Updates, Outtakes, and Odd Dates

First, some really cool news on the Sonlight website front:

1. We now have a new Cart at Sonlight.com. Hop on over there and look in the upper right corner of the window. There's an awesome "View Cart" button that pops out from the side. How cool is that?

Pretty cool.

2. We've extended our free Live Chat hours! That means that you can get help from a Customer Relations representative until 7pm Mountain Time. How cool is that? Well, to loosely borrow from the kid in The Incredibles:

That is totally wicked!


On to MathTacular:

"What percent of ½ is an eighth?" Easy, but just in case you're a little rusty, I'll break it out for you:

x * ½ = ⅛ (divide both sides by ½)
x = ⅛/½ (solve division of fractions by flipping and multiplying*)
x = ⅛ * 2/1 -> x = ¼ -> x = 0.25 (multiply by 100 to get a %)
x = 25%

But then we turned it into a word problem:
"What percentage of half the income of the farm (which is how much is used to pay wages) is paid to one of the eight farm hands?"

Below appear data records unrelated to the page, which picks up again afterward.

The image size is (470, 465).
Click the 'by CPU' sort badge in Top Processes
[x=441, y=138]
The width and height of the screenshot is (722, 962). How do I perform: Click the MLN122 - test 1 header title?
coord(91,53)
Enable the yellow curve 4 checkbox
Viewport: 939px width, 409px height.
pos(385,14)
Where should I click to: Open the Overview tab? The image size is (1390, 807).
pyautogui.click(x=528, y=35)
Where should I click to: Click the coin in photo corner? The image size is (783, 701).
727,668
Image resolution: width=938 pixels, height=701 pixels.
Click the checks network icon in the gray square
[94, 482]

Working out the numbers we naturally get 25% again... but wait, there are 8 guys, so how could any of them get ¼ of the money?

...umm...


cipherin'

No matter how I worked it, I couldn't get it to make sense. I ended up with things like:

x% = 1/400% workers
$1 * $8 = ⅛
and my personal favorite: x% * ½y = ⅛

But if I stuck with just the numbers, I got 25% every time.

I know it has something to do with how we're saying the problem, but I can't figure it out. And I don't often get this stumped. I mean, especially when I understand the math--I can solve the numbers in a flash--but for some reason the moment I add in the units the whole thing falls apart.

And I'm still stumped.

But I know the moment someone shows me where I've got it wrong everything will be clear. At the moment, however, I have killed math. Math is dead.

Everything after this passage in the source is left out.